▶ PROBLEM DESCRIPTION:
Pull every line of text from the data below word for word, leaving out the pictures.

▶ EXTRACTED ENTRIES:
____________

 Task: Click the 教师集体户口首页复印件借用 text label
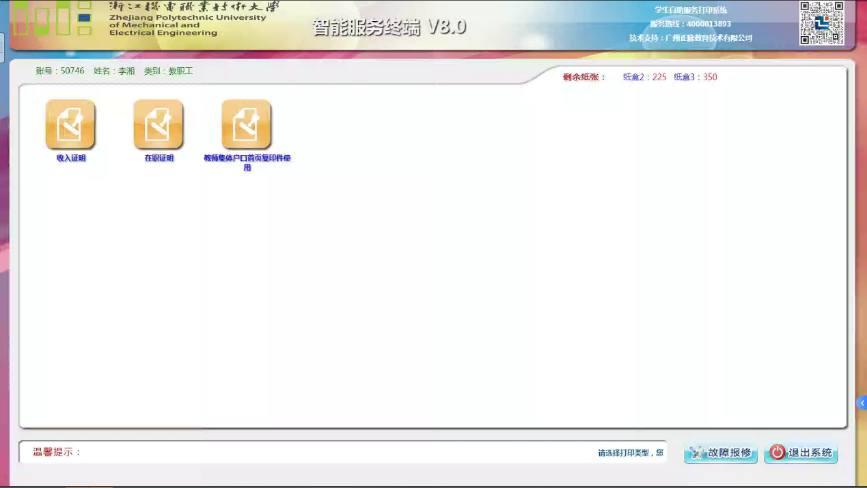(x=247, y=162)
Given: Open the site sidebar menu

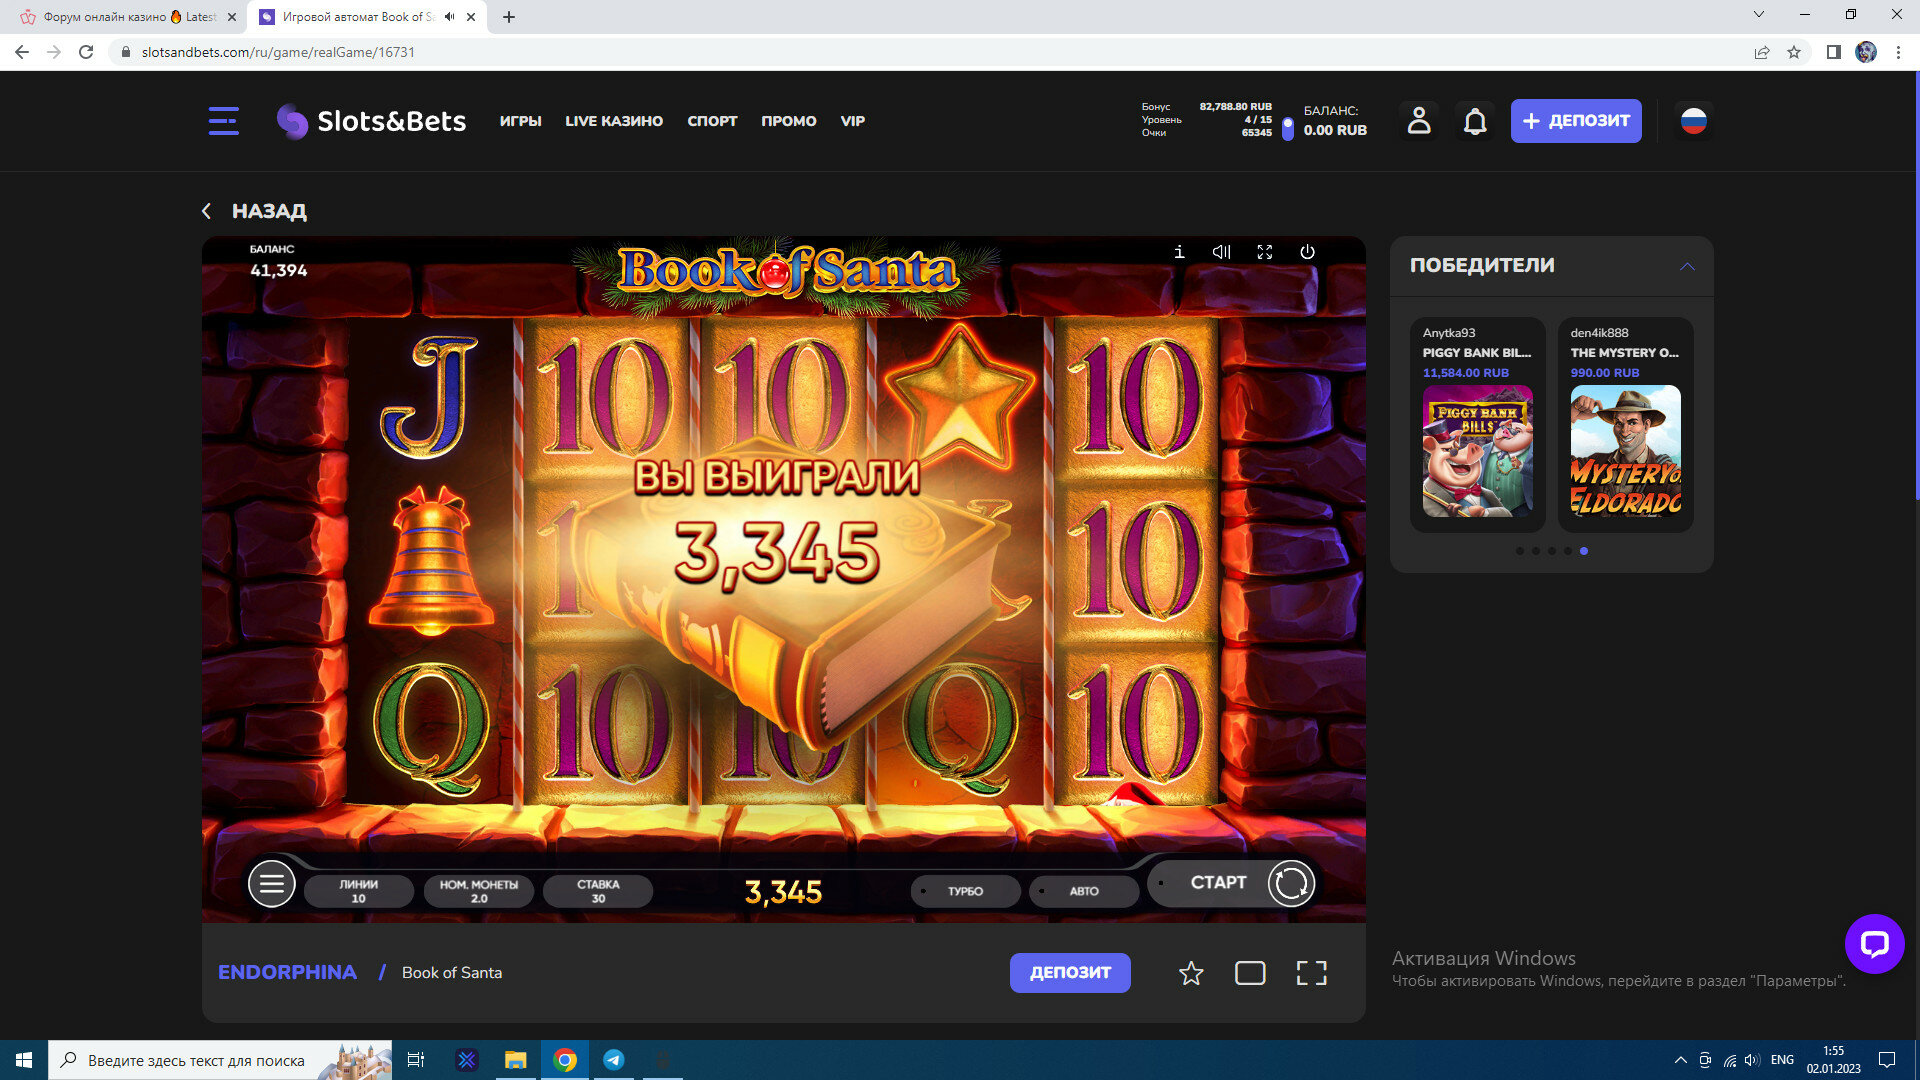Looking at the screenshot, I should 223,121.
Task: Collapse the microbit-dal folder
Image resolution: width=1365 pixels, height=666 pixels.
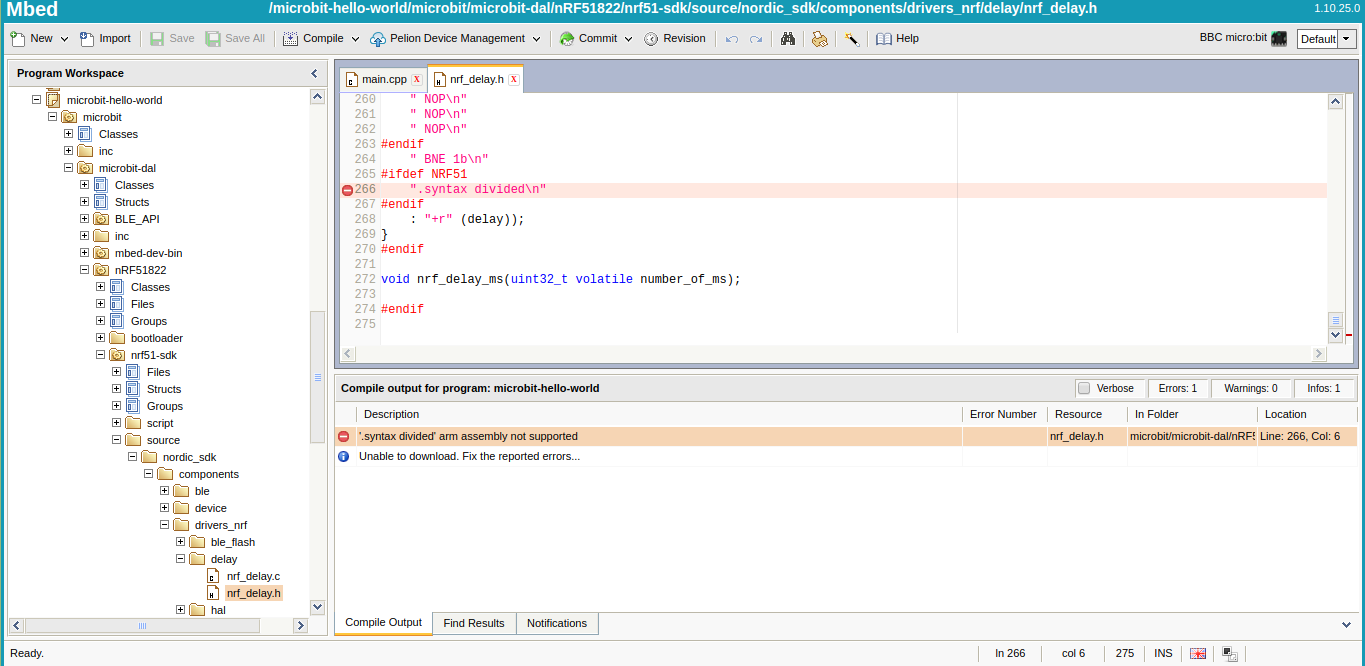Action: tap(69, 168)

____________

▶ EXERCISE SOLUTION:
 Task: Click the 教师集体户口首页复印件借用 text label
(x=247, y=162)
Given: Open the site sidebar menu

Looking at the screenshot, I should 223,121.
Task: Collapse the microbit-dal folder
Image resolution: width=1365 pixels, height=666 pixels.
Action: tap(69, 168)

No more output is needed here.